Weight loss takes patience, and why I hate the scale
Thursday, October 09, 2014
I joined the Black Panthers Challenge 4 weeks ago, which I am enjoying, but I gained 2.5 lbs. during the first 3 weeks.
This really threw me for a loop. I honestly could not figure out what was going on. Was I eating too much? (I don't track my food on my therapist's advice and am working on listening to my body's cues, so I didn't actually know.) I was discouraged and disheartened. I had not binged, I was eating super healthy and I was exercising. What gives???? If I hadn't joined the challenge, it might not have bothered me so much, but weighing in every week and posting my losses or gains for all to see bothered me and made me feel like a failure. I considered quitting the challenge.
But I decided to just go with it. I didn't change anything I was doing. I may have actually eaten more last week. I kept re-reading my NSV list. Over and over I kept telling myself that I really was headed in the right direction and that I just needed to keep going. "It's a marathon, not a sprint." " If you are going through hell, keep going." " Just keep swimming."

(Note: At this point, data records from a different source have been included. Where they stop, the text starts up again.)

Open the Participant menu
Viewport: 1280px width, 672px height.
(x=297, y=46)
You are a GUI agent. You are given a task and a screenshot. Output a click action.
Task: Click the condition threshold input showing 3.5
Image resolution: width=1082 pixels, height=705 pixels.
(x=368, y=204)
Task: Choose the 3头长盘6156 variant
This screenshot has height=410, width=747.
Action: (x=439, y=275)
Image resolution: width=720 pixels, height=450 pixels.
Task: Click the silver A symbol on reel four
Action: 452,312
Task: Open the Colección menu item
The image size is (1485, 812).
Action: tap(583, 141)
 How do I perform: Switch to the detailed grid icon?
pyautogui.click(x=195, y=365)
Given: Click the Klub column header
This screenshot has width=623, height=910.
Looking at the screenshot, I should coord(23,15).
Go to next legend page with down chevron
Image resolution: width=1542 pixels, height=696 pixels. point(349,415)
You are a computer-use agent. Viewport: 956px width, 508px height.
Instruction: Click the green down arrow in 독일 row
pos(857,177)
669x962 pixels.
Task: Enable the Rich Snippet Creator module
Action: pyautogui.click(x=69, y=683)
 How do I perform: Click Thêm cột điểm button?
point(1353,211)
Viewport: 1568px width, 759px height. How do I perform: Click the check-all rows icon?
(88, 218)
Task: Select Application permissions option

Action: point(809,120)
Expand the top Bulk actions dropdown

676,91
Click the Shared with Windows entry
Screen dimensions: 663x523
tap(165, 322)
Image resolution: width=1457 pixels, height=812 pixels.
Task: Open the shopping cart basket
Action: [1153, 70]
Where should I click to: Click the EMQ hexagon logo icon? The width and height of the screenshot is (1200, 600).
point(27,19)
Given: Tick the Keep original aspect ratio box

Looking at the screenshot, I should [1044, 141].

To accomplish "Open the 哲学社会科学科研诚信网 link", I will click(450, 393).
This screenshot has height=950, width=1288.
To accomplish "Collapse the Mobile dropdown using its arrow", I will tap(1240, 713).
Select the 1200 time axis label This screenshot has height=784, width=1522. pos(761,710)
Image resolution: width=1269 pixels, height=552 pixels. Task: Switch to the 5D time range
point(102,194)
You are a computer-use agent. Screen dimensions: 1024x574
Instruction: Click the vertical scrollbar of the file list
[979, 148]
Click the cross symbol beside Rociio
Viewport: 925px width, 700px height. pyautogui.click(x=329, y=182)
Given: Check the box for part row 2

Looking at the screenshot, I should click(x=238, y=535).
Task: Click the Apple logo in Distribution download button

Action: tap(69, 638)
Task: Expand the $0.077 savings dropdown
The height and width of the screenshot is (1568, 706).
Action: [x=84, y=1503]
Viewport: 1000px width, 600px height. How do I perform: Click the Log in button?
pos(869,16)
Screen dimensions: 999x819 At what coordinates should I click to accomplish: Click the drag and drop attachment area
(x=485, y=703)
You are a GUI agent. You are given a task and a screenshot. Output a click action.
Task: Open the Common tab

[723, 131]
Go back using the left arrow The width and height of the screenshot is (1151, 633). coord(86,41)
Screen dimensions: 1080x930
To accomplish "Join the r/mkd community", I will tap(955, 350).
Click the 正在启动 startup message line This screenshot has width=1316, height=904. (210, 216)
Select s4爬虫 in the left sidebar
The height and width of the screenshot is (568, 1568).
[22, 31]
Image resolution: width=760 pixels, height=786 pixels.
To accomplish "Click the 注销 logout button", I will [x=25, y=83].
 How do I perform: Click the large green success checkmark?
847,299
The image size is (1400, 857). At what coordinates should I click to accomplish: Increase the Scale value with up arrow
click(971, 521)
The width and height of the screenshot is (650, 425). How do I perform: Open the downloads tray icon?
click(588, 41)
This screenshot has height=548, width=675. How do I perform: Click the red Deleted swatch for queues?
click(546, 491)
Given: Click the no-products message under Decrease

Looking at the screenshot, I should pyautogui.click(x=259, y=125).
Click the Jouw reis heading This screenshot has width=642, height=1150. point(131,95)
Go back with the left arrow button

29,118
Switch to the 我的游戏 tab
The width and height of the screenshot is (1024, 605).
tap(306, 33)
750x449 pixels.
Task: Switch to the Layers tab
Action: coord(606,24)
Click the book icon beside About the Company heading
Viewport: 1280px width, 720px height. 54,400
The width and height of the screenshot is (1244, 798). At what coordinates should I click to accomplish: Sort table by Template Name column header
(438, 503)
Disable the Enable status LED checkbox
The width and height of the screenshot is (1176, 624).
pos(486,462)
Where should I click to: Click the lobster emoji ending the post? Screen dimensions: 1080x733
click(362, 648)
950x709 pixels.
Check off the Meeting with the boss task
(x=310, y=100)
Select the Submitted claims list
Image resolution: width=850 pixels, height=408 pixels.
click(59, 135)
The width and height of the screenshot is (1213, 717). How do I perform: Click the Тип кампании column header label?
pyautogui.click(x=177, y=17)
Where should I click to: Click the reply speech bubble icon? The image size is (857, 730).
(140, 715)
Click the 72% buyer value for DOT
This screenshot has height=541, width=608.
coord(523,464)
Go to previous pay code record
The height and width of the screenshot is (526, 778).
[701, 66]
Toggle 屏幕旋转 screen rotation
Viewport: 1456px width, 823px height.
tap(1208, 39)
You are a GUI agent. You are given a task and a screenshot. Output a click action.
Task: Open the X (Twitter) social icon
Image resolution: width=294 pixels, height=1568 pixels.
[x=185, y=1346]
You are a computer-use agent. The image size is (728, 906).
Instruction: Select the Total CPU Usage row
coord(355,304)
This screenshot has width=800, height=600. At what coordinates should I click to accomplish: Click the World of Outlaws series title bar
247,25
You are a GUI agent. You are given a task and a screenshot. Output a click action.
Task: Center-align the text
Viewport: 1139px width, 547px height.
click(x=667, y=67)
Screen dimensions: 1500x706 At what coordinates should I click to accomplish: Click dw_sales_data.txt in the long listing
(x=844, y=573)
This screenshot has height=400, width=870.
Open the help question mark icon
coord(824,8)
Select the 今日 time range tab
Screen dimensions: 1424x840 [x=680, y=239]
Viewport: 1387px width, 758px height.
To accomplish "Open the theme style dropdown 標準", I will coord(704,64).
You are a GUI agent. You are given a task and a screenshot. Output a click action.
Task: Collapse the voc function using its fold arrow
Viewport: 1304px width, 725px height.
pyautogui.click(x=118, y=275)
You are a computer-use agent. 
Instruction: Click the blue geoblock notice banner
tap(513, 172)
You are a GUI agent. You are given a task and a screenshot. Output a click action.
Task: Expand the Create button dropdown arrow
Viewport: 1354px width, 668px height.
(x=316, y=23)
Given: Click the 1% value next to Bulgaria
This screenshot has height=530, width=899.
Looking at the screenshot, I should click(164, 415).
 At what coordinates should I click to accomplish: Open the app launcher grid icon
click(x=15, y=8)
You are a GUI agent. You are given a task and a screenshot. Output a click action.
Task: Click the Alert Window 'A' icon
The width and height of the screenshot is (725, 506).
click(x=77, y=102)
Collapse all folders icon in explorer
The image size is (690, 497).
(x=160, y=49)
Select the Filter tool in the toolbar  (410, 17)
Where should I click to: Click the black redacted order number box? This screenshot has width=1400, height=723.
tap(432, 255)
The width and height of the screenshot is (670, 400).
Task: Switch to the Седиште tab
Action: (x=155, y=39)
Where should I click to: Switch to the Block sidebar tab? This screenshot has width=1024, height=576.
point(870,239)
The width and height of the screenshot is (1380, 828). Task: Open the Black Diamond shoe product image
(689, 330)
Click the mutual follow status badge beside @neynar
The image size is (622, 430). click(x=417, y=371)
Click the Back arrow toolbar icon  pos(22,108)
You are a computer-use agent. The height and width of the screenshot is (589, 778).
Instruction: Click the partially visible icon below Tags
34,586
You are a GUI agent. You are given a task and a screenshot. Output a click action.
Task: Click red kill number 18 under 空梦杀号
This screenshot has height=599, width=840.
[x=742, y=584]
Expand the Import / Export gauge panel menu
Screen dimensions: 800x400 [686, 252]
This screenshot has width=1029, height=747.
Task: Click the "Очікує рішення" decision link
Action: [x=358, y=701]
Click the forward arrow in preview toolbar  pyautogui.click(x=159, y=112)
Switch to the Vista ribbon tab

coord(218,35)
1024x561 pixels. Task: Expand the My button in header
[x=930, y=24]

Yesterday I was so happy when I got on the scale and I had lost 1.5 lbs.! I'm still up one pound since I started the challenge, but at least I broke through the plateau.
This is all an example of the old "diet thinking" and how destructive it is.
In the big picture, it is really NOT important if I gain a little weight during the journey. What is important is that I keep going and feel like I am being successful.
Posting my NSVs was a huge help. I highly recommend it. I also thought about what it would be like if there were no scales in the world. If that were the case, I would have never known that I had gained 2.5 lbs. I would just keep eating healthy and exercising and eventually my clothes would get baggy. All of us would have to rely solely on NSVs.
Come to think of it, that might be a better world.